### Data listing:
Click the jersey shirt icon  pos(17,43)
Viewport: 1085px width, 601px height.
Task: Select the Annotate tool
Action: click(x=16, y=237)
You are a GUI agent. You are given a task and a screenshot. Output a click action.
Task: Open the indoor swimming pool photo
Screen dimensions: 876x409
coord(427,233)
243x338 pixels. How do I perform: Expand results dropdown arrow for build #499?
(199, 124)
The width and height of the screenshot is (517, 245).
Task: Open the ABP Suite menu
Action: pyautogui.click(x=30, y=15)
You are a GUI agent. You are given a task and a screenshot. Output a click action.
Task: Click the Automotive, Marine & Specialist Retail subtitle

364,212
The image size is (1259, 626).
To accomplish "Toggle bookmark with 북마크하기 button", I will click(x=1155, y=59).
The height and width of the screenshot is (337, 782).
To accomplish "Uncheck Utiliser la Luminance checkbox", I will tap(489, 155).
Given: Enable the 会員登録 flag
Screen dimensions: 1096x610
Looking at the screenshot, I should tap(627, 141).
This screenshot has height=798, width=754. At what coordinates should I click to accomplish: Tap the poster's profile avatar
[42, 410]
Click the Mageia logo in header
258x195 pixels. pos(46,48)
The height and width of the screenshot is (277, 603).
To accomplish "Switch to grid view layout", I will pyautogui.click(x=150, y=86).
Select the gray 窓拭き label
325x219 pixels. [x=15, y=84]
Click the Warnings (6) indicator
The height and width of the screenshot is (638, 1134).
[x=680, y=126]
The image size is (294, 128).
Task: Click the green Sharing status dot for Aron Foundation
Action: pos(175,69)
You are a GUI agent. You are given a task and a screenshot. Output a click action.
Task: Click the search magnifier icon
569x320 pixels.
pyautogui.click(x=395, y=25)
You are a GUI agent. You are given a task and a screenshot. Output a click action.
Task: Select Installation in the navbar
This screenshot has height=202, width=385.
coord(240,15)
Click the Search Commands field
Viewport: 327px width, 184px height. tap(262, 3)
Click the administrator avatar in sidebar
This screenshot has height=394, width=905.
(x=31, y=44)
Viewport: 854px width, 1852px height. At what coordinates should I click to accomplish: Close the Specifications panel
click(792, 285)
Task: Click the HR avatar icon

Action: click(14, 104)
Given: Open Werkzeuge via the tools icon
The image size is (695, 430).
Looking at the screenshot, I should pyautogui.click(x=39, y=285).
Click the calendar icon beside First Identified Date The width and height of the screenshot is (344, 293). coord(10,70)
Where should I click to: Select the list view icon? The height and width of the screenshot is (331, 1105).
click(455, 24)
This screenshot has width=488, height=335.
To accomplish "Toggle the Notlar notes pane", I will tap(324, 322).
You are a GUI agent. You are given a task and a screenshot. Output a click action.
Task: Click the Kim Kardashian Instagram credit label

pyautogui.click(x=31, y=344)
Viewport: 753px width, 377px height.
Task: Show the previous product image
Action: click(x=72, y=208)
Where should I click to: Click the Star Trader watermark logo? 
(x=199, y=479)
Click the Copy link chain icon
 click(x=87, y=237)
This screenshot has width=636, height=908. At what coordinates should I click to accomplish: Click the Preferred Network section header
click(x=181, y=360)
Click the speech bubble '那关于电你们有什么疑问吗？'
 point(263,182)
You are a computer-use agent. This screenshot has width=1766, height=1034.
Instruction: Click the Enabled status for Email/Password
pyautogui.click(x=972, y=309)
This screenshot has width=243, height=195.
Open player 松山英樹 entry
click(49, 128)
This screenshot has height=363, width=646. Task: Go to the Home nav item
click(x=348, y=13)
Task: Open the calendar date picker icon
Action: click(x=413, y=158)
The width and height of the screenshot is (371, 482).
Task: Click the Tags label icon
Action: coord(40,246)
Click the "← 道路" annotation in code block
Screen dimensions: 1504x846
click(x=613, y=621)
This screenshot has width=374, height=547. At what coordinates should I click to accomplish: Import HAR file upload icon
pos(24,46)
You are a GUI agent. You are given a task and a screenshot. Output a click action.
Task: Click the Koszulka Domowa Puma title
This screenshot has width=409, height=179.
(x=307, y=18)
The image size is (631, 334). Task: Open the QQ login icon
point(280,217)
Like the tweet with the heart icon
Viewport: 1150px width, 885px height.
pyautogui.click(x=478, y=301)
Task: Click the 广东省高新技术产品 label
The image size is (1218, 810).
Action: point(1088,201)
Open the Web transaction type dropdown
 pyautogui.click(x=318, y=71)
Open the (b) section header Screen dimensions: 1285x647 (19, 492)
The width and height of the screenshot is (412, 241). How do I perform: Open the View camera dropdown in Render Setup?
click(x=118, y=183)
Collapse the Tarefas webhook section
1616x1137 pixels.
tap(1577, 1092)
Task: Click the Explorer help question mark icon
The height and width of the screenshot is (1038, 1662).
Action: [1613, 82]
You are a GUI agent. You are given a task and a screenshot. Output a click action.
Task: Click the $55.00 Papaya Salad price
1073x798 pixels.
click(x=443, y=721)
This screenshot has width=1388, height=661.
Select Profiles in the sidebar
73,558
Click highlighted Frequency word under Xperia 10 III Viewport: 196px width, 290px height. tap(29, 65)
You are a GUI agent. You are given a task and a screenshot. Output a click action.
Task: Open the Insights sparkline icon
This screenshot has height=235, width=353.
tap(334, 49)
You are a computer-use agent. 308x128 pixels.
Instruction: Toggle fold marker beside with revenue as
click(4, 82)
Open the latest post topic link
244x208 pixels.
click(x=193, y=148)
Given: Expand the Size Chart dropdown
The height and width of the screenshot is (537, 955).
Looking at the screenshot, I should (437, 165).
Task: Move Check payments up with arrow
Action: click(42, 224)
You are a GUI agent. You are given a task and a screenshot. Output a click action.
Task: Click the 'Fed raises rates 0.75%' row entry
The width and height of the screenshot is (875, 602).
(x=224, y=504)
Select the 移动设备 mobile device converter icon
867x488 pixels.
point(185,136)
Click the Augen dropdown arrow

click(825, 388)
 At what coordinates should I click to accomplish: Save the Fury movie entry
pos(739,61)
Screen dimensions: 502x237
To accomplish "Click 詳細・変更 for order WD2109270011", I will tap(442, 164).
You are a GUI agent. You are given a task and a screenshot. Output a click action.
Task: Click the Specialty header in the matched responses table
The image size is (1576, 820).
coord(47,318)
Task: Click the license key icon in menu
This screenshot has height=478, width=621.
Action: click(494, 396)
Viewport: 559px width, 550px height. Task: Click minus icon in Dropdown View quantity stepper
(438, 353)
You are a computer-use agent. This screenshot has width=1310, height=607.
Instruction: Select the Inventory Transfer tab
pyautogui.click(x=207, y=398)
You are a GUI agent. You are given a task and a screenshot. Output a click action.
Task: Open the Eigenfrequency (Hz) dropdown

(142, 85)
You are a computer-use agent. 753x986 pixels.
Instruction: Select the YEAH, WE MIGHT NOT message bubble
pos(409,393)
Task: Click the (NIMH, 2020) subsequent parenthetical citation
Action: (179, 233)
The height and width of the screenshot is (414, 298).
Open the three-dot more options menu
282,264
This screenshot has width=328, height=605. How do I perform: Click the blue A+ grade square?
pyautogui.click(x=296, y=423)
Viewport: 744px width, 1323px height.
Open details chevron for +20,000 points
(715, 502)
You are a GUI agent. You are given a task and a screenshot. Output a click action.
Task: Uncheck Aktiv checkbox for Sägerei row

### Work required:
Reproduce verbatim the rows beginning at the line containing "Task: Click the Explorer" and continuing through the line containing "point(185,136)", inclusive of both.

### Exercise solution:
Task: Click the Explorer help question mark icon
The height and width of the screenshot is (1038, 1662).
Action: [1613, 82]
You are a GUI agent. You are given a task and a screenshot. Output a click action.
Task: Click the $55.00 Papaya Salad price
1073x798 pixels.
click(x=443, y=721)
This screenshot has width=1388, height=661.
Select Profiles in the sidebar
73,558
Click highlighted Frequency word under Xperia 10 III Viewport: 196px width, 290px height. tap(29, 65)
You are a GUI agent. You are given a task and a screenshot. Output a click action.
Task: Open the Insights sparkline icon
This screenshot has height=235, width=353.
tap(334, 49)
You are a computer-use agent. 308x128 pixels.
Instruction: Toggle fold marker beside with revenue as
click(4, 82)
Open the latest post topic link
244x208 pixels.
click(x=193, y=148)
Given: Expand the Size Chart dropdown
The height and width of the screenshot is (537, 955).
Looking at the screenshot, I should (437, 165).
Task: Move Check payments up with arrow
Action: click(42, 224)
You are a GUI agent. You are given a task and a screenshot. Output a click action.
Task: Click the 'Fed raises rates 0.75%' row entry
The width and height of the screenshot is (875, 602).
(x=224, y=504)
Select the 移动设备 mobile device converter icon
867x488 pixels.
point(185,136)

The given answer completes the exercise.